··· Record set ···
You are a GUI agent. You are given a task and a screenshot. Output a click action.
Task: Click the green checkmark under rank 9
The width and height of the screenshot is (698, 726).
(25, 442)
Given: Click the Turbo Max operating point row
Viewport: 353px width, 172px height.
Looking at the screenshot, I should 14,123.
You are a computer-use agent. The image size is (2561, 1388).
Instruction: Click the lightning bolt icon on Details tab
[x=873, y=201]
···
··· Record set ···
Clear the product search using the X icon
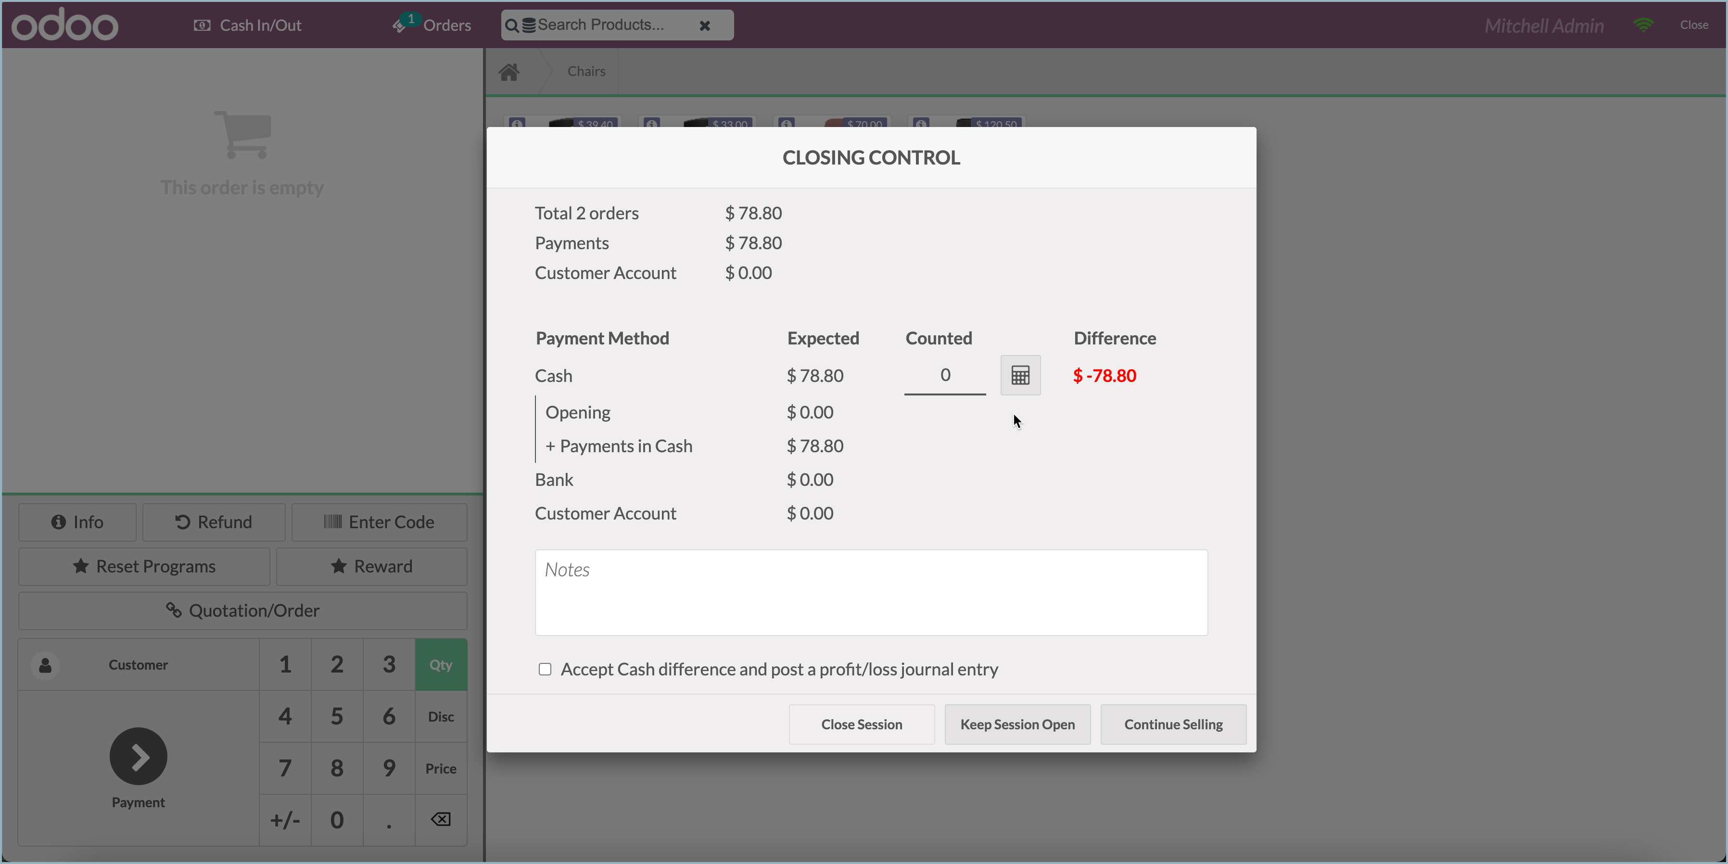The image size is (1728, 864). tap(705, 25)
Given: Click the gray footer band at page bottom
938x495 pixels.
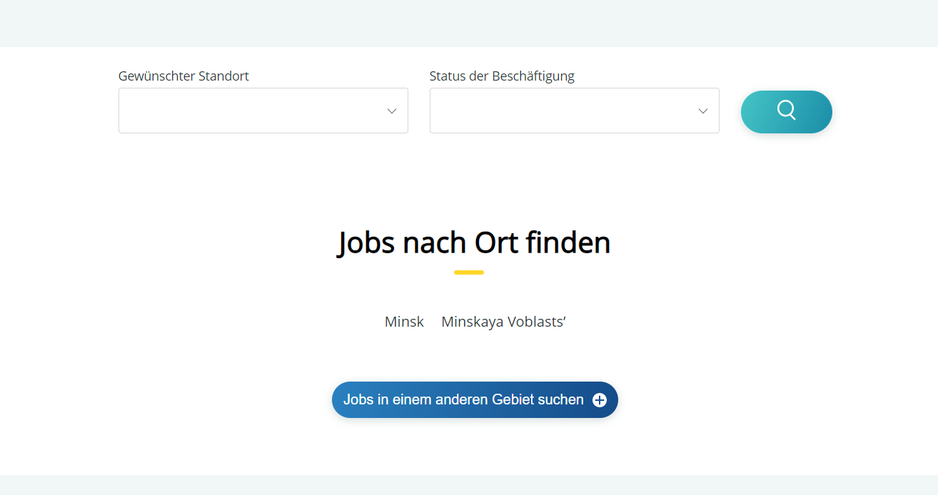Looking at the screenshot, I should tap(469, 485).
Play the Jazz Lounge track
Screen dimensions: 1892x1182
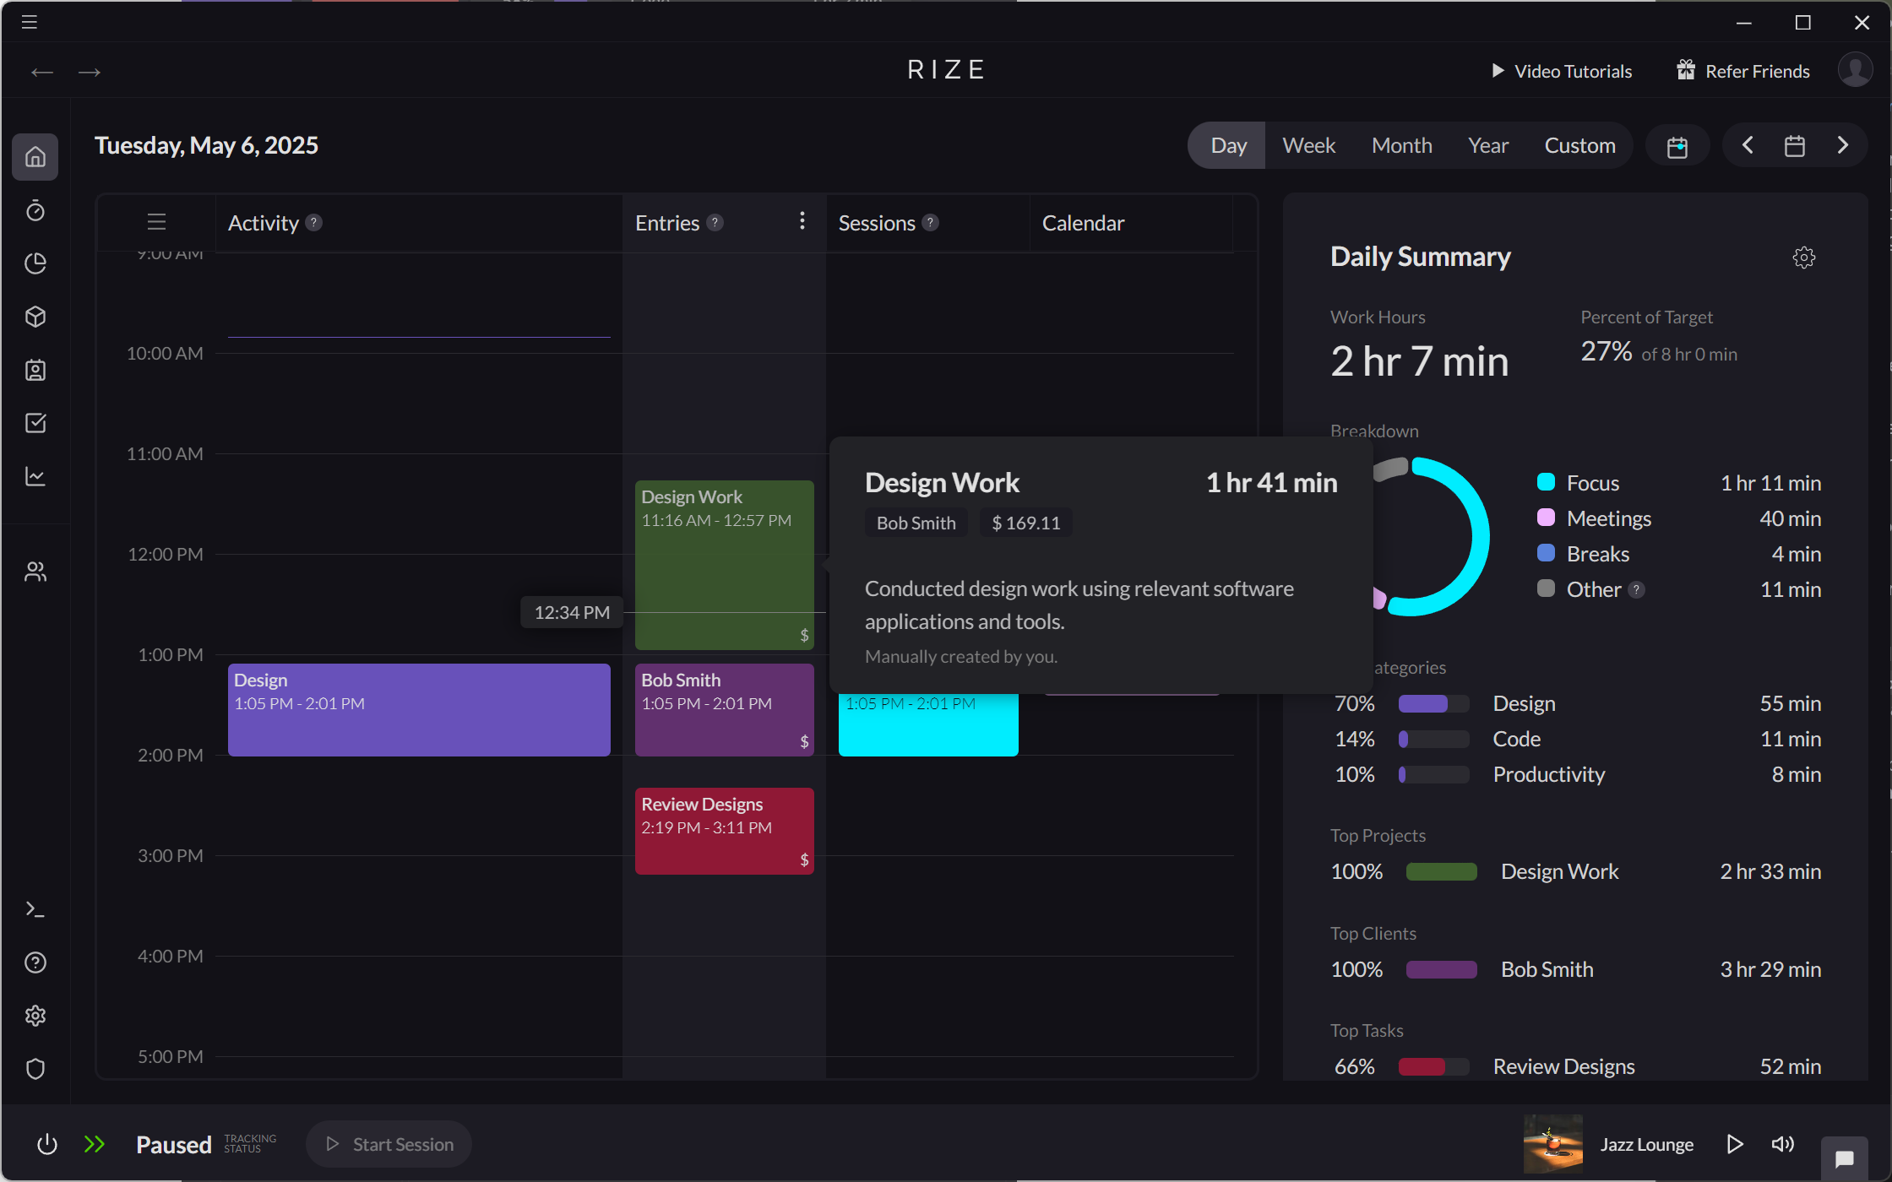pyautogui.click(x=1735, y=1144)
···
··· Record set ···
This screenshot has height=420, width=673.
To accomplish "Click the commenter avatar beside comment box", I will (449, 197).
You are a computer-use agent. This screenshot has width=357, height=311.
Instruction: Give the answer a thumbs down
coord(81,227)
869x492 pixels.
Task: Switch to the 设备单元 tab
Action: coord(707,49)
···
Stated exercise – Copy out the rows beginning at the line that contains "You are a computer-use agent. This" and ending after the line that contains "Action: coord(707,49)", keeping both of those lines.

Solution for this task –
You are a computer-use agent. This screenshot has width=357, height=311.
Instruction: Give the answer a thumbs down
coord(81,227)
869x492 pixels.
Task: Switch to the 设备单元 tab
Action: coord(707,49)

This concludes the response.